Горчаков благоразумно остался на твердом, там каменное основание, чуть присыпанное песком.
Ящерицы, что ещё не настоящие ящерицы, выпрыгнули все три разом, бросились без капли сомнения и раздумья, то слишком сложные реакции для этих примитивных существ.
Горчаков широко взмахнул мечом, я отпрыгнул, он опаснее всех троих хищников, встретил одну ударом по голове, от второй отпрыгнул, она царапнула меня по рукаву кафтана, тут же ударил в шею, в воздух с треском взвились мелкие кусочки… хотел сказать «костей», но до костей тут ещё не доросли, уплотнённый хитин… хотя, возможно, уже и кость, неважно, приходится отбиваться от двух, это как раз важнее.
К счастью, я двигаюсь намного быстрее Горчакова, что сражается с первой ящерицей, быстрой и ловкой, за каждый прыжок срывает с него то амулет, то кусок роскошного доспеха.
Я наконец изловчился отрубить одной лапу, ящерица сразу завалилась на бок, я воспользовался и всадил меч в незащищенный пластинами бок, а вторая прыгнула мне на спину.
Стряхнув, успел пинком перевернуть её на спину, и тут же по самую гарду всадил меч в белое, как у лягушки, пузо.
Поспешно повернулся к Горчакову, но он уже остервенело рубит распластанную у его ног громадную ящерицу, она едва-едва дёргает хвостом, череп наполовину расколот, смотрит со злобой, мозг у неё не в черепе, а вдоль спинного хребта…

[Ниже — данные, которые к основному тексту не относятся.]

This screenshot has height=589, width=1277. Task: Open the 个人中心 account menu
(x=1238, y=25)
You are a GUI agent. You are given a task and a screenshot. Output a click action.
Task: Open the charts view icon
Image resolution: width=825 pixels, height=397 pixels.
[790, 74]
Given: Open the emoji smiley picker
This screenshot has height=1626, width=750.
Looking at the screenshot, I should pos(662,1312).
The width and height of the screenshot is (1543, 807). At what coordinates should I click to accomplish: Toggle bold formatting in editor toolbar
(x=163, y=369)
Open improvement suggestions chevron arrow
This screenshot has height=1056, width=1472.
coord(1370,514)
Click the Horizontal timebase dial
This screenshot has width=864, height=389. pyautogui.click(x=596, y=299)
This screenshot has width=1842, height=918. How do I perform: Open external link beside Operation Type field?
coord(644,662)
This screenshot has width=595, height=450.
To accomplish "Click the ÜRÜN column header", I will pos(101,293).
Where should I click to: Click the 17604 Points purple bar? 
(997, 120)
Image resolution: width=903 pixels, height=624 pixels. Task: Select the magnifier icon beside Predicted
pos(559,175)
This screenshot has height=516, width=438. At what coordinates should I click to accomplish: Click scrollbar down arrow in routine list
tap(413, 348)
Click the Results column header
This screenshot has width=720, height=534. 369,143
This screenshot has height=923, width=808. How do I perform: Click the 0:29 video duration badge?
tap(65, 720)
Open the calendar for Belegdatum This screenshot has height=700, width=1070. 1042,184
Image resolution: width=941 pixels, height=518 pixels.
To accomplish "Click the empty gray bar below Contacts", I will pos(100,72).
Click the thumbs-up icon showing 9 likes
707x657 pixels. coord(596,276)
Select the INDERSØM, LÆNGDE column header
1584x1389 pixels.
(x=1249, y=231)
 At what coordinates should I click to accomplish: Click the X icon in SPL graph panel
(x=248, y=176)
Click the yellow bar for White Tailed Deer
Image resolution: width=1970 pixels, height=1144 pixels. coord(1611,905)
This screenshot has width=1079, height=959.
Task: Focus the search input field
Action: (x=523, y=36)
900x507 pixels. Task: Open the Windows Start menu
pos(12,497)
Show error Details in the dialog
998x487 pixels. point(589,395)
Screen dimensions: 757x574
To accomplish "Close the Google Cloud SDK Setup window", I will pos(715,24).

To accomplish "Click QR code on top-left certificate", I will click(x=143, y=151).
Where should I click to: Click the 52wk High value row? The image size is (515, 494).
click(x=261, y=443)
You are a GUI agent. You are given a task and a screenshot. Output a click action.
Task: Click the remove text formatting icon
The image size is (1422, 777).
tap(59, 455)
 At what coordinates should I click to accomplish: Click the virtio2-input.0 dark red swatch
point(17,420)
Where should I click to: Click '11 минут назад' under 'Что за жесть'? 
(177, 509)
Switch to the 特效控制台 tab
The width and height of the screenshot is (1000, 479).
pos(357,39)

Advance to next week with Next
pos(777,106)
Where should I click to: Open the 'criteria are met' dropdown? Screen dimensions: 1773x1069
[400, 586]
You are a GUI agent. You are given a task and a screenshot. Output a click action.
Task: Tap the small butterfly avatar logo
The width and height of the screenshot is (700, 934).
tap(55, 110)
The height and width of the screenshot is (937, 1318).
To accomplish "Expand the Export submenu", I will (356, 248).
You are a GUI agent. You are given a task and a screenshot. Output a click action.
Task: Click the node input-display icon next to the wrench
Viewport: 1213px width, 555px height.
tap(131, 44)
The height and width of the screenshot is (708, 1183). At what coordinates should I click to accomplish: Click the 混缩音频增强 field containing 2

Я перевел дыхание, бросил бодро:
— Прекрасный удар!.. Теперь достань из неё… ну, что там у неё? Кристалл, тёмная жемчужина, важные органы…
Он скривился.
— Ненавижу препарировать лягушек.
— Надо, Саша, — сказал я. — А вдруг ты ранен, а спасение в тёмном кристалле? Учись.
Он с большой неохотой достал красивый кинжал, одним взмахом распорол брюхо, прекрасная сталь, но ковырялся во внутренностях с перекошенным от брезгливости лицом.
Я со своими двумя справился быстрее, обе пустые, зато Горчаков вдруг ликующе вскрикнул:
— Кристалл!
— Сгрызи, — посоветовал я. — Ну, как кусок сахара-рафинада. Или зажми в кулаке, так тоже можно, хоть и дольше.
Он посмотрел на меня в недоумении.
— Странно ты шутишь. Это же для машин, люди их не могут… Мы только те штуки, которые зовешь мохнатыми жемчужинами. Комья маны. Перлины, как их зовут в народе.
Я не дрогнул лицом, пошарил в своем мешке, вытащил на ощупь одну из таких. Он с отвращением на лице принял, сжал в кулаке, а сам отвернул голову, чтобы не видеть как по руке стекает отвратительно зелёная слизь.
Некоторое время прислушивался к ощущениям, потом на лице появилась счастливая улыбка.
— Знаешь, Юрий, я знаком с ними, в нашей семье целый запас, но это непередаваемо… В свежих силы намного больше, и они… отчетливее.
— Наверное, — согласился я. — Других не пробовал. Пойдем, вон там я нашел меч.
По дороге я перебирал в памяти моменты, когда раздавливал в ладони или даже разгрызал кристаллы, от них приток силы был в разы больше, чем от мохнатых жемчужин. Что-то со мной не так. Или это не я впитываю, а моя аугментация, мой зеттафлопник старается подзарядиться на халяву?